Grace and peace to you in Jesus’ name! I hope this letter finds you well and enjoying the longer and lovely days of summer.

Here the Salvadoran rainy season is in full swing. I missed the first showers this year while traveling on mission interpretation assignment throughout the United States, but have gotten to experience several awe-inspiring thunderstorms, and even an earthquake, since I have been back in San Salvador. It is amazing to me how after three years in El Salvador I have come to equate these wild and unsettling natural phenomena with a sense of being en casa, at home. 

I have been incredibly blessed in my travels this year to enjoy the warm hospitality of strangers-become-friends, and to be welcomed with such enthusiasm in Presbyterian congregations around the U.S. 

In sharing the stories of our partners in El Salvador, I am reminded of how unlikely it seems that we could receive a message of inspiration and hope in the example of communities in a country with a recent history so wrought with conflict, violence and political and social crisis. But our crucified and risen Lord certainly has a way of lifting up the least of these.

The harsh, daily reality for many Salvadoran families is one of hunger and malnourishment. Many families are not able to consistently provide enough healthy and nutritious food for their children to grow and thrive in all the ways God intends. 

Having suffered a nearly 15-year civil war, devastating earthquakes, volcanic eruptions and hurricanes, international relief aid has been poured into El Salvador for decades. And while relief aid has contributed to the saving of many lives, it has also contributed to a culture of handouts and short-term projects that have not allowed or encouraged communities to truly develop sustainably and on their own terms. 

Our work with the Joining Hands network, however, strives to do just that.

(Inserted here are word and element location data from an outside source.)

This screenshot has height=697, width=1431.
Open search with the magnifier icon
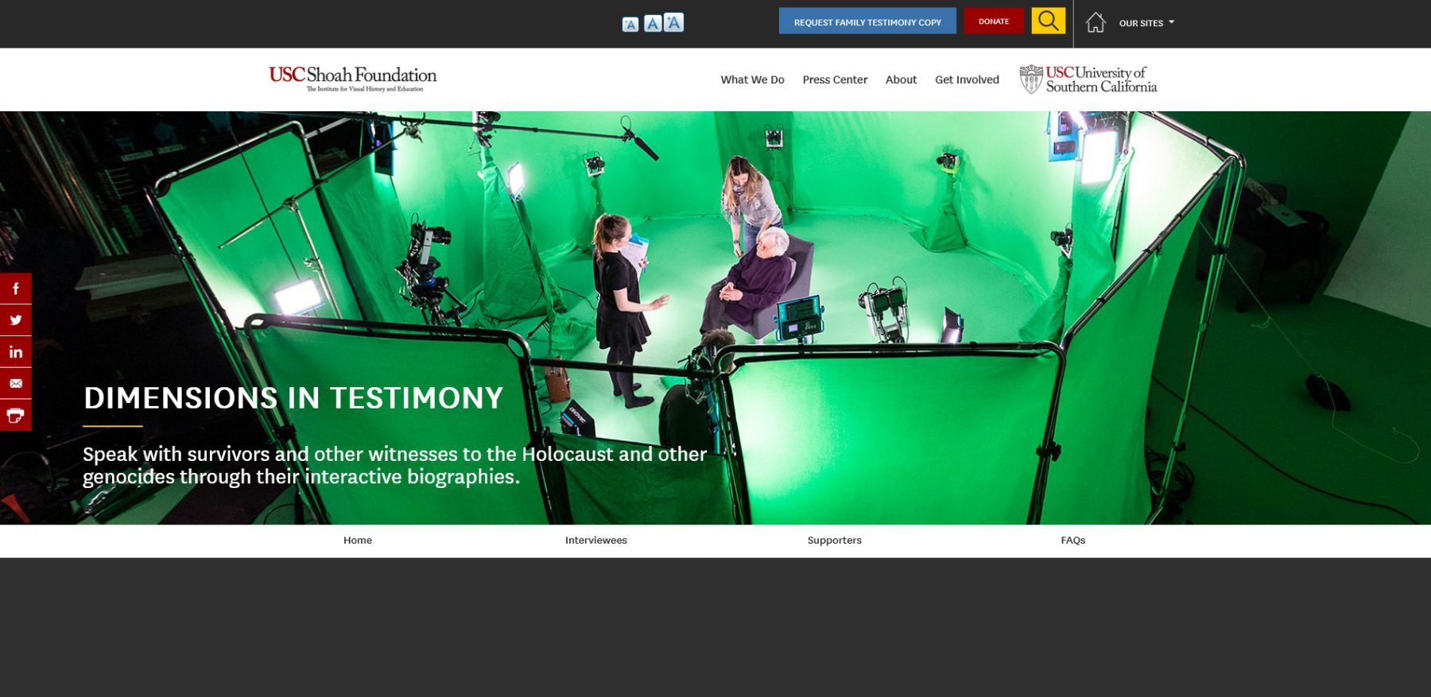tap(1048, 21)
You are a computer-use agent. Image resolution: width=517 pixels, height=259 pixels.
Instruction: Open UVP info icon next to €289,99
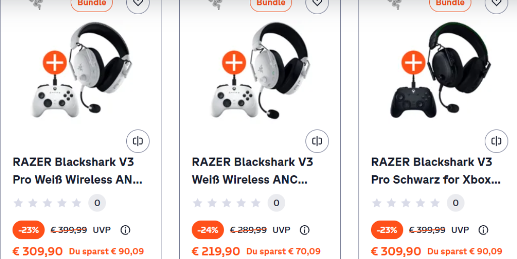click(304, 230)
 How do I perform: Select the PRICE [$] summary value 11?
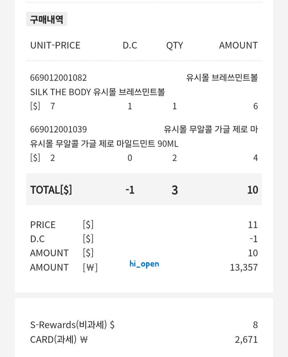[x=253, y=225]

By emphasizing accompaniment, empowerment and sustainable development, we are seeing communities be transformed from the inside out. 

So, when leaders from a local community approached our network soliciting a donation of animals for a hen and chicken project, rather than simply offering to buy the animals for them, we invited them to visit and learn from the experience of some of our Joining Hands partners in another community.  

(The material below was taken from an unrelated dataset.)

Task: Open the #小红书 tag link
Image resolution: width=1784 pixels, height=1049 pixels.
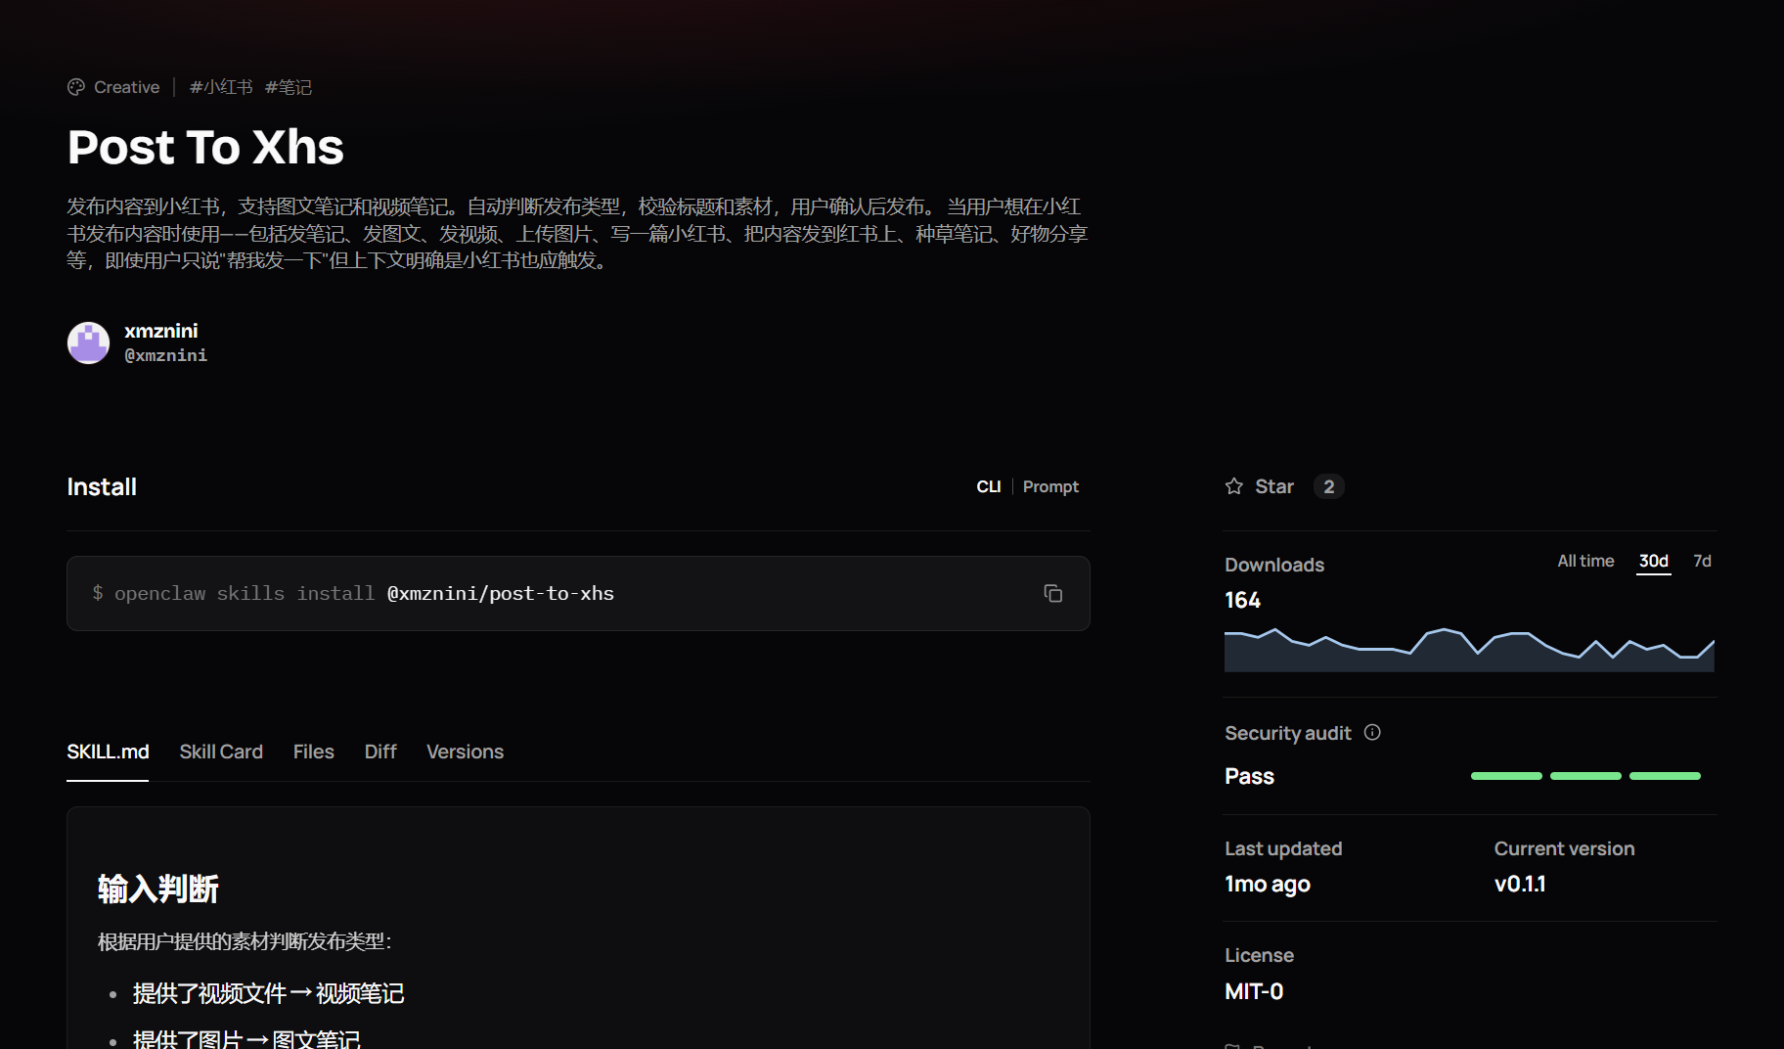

In the village of El Tigre, Ahuachapán, they met with women who have organized themselves into cooperatives to work together to create a sustainable, healthy and local food system. One group raises laying hens and incubates eggs, another makes organic chicken feed, and another manages an organic greenhouse garden that benefits not only the 150 associates of the cooperatives but also their communities at large.

Joining Hands offers them support with additional training and by facilitating connections with other communities to share this model of cooperation and community development with others. 

After this eye-opening experience of listening to and learning from peers — strangers who have now become sisters in this struggle against hunger — women from the first community formed groups and began to make a plan to incubate eggs in order to raise enough chickens and hens to carry out a similar initiative to benefit their community. 

Joining Hands has come alongside them to support with training, to help secure a small, homemade, 60-egg incubator, and to accompany them as they grow this program and invite more local women to join in.

Not only are these women addressing the issues of hunger and malnourishment, but their efforts are strengthening the social fabric of their community as well. The local pastor has shared with us that as a result of family feuds and neighborhood grudges, previously there were women in the community who barely exchanged words and would not look each other in the eye. 

Now those same women are working side-by-side to transform their community, and through it all they themselves are being transformed. What a testament to God’s reconciling love and power to make all things new! 

I continue to marvel at and give thanks for the many ways that God is moving in our midst in El Salvador. Thanks to your generous and continued support, the Joining Hands ministry is able to spread the message of God’s unfailing justice, grace and love, and God’s desire for fullness of life for all of God’s people. 

I am grateful for your prayers that help sustain me in my work, and invite your ongoing partnership in God’s mission with the people of El Salvador. ¡Muchas gracias! 

As the Joining Hands Network facilitator in El Salvador, Kristi Van Nostran is helping to build bridges of solidarity between churches in the United States and a network of churches, grassroots groups and nongovernmental organizations (NGOs) in El Salvador.